Readings:
• Jon 3:1-5, 10
• Psa 25:4-5, 6-7, 8-9
• 1 Cor 7:29-31
• Mk 1:14-20
“Let us show ourselves people of Nineveh, not of Sodom”, wrote St. Gregory of Nazianzus, commenting on the story of the prophet Jonah. “Let us amend our wickedness, lest we be consumed with it. Let us listen to the preaching of Jonah, lest we be overwhelmed by fire and brimstone.”
Such language isn’t common or popular. After all, how can we say God is love and full of mercy if we talk in such a way? As one angry atheist wrote to me years ago, “Why should I believe in a God who delights in throwing people into the flames of hell?”
Well, you shouldn’t. And, in fact, today’s readings reveal that God not only loves mankind, he makes provision for our salvation. The readings, notes Fr. Hans Urs von Balthasar in Light of the Word (Ignatius Press, 1993), “all emphasize the urgency of conversion, for there is no time for anything else.”
That phrase—“there is no time for anything else”—can be understood in two complementary ways. First, time is short; it is transitory by nature, and our natural bodies will eventually expire and then we’ll face life after time. This is emphasized in the message taken by Jonah to the Assyrians: “Forty days more and Nineveh shall be destroyed.” Saint Paul, in his letter to the Christians at Corinth, is equally insistent: “I tell you, brothers and sisters, the time is running out.” And our Lord, preaching in Galilee, declared, “This is the time of fulfillment. The kingdom of God is at hand.”
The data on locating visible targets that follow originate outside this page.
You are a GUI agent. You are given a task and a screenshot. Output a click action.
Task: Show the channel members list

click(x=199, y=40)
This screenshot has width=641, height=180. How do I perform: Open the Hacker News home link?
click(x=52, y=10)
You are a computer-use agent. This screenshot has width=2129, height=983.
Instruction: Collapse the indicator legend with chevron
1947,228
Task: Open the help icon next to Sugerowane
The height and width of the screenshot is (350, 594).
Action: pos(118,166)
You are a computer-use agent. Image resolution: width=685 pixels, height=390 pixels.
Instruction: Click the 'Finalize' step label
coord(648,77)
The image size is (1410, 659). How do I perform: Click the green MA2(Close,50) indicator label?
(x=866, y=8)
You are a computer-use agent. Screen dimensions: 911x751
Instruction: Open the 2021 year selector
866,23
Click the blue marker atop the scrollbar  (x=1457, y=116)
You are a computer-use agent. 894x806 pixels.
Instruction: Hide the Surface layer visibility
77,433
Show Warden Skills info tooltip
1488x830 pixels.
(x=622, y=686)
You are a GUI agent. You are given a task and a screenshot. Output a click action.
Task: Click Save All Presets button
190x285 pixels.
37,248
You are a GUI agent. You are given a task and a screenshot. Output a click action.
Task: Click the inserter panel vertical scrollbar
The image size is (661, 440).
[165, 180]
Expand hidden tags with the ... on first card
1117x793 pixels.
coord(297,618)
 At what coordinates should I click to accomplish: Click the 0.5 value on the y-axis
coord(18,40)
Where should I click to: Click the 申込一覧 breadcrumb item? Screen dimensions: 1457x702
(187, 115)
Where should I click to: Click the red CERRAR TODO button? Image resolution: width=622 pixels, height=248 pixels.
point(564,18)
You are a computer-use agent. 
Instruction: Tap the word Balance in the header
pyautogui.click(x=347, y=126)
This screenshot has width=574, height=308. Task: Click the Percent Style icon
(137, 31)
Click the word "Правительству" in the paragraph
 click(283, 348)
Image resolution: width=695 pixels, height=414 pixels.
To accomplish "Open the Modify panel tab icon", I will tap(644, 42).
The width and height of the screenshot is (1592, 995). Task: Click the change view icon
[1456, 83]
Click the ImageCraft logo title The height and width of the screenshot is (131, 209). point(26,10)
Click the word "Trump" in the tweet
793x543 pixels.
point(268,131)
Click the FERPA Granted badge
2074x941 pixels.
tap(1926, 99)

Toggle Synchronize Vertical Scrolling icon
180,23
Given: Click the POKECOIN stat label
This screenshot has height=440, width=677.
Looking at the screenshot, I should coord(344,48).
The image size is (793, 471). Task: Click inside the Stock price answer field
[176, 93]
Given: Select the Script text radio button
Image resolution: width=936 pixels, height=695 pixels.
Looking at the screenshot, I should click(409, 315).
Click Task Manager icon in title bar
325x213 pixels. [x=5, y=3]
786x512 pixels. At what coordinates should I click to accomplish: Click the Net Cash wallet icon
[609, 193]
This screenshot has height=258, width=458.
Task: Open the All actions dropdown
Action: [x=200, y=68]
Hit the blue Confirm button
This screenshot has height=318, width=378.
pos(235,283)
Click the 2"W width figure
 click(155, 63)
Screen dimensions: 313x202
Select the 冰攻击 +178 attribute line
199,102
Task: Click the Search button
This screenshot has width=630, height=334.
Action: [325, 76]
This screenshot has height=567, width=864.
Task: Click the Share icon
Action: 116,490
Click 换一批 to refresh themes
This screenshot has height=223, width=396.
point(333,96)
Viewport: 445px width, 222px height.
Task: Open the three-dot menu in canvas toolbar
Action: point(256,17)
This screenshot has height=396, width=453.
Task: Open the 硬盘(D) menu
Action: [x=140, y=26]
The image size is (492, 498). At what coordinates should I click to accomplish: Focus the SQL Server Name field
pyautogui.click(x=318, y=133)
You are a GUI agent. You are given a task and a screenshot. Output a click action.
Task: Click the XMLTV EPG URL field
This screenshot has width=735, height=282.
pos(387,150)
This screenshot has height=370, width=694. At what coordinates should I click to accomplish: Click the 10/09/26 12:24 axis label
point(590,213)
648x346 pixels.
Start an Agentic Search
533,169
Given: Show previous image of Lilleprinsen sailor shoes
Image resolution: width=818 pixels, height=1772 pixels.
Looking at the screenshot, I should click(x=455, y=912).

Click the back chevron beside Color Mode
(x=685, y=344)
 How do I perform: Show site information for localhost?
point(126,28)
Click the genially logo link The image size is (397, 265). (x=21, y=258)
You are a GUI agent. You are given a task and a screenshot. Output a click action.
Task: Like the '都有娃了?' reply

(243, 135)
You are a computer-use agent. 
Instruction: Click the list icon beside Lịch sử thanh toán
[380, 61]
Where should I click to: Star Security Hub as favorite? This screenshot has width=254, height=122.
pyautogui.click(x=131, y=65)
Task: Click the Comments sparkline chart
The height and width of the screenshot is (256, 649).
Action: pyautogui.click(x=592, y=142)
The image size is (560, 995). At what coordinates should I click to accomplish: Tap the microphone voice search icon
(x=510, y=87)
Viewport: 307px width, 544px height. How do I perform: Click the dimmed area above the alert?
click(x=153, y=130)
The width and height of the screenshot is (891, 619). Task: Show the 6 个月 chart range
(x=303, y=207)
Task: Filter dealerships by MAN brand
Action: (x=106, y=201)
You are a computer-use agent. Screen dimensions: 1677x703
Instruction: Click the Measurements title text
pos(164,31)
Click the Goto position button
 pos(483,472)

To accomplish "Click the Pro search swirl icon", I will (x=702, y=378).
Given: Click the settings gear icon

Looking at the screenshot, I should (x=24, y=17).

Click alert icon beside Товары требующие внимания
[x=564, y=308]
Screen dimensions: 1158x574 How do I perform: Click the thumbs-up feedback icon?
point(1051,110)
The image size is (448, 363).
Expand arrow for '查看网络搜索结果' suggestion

Secondly, since time is short, and the time is at hand, our time should be dedicated to what is lasting, eternal, and indestructible. “Time is short”, quipped Cardinal John Henry Newman, “eternity is long.” The perennial temptation is to flee the relentless march of time by immersing ourselves in time-bound pleasures, activities, and distractions. These can be sinful, such as the wickedness practiced by the Ninevites, or be good things turned into the ultimate good, such as work, recreation, and relationships.
This is the point made by Paul, who didn’t intend to dismiss the worth of marriage or work, but was exhorting Christians to see and understand them in the light of the eschaton—the end of time and the full revelation of God’s glory and promises. “In and of itself”, noted von Balthasar, “time is so pressing that one cannot settle into it with unconcerned comfort.”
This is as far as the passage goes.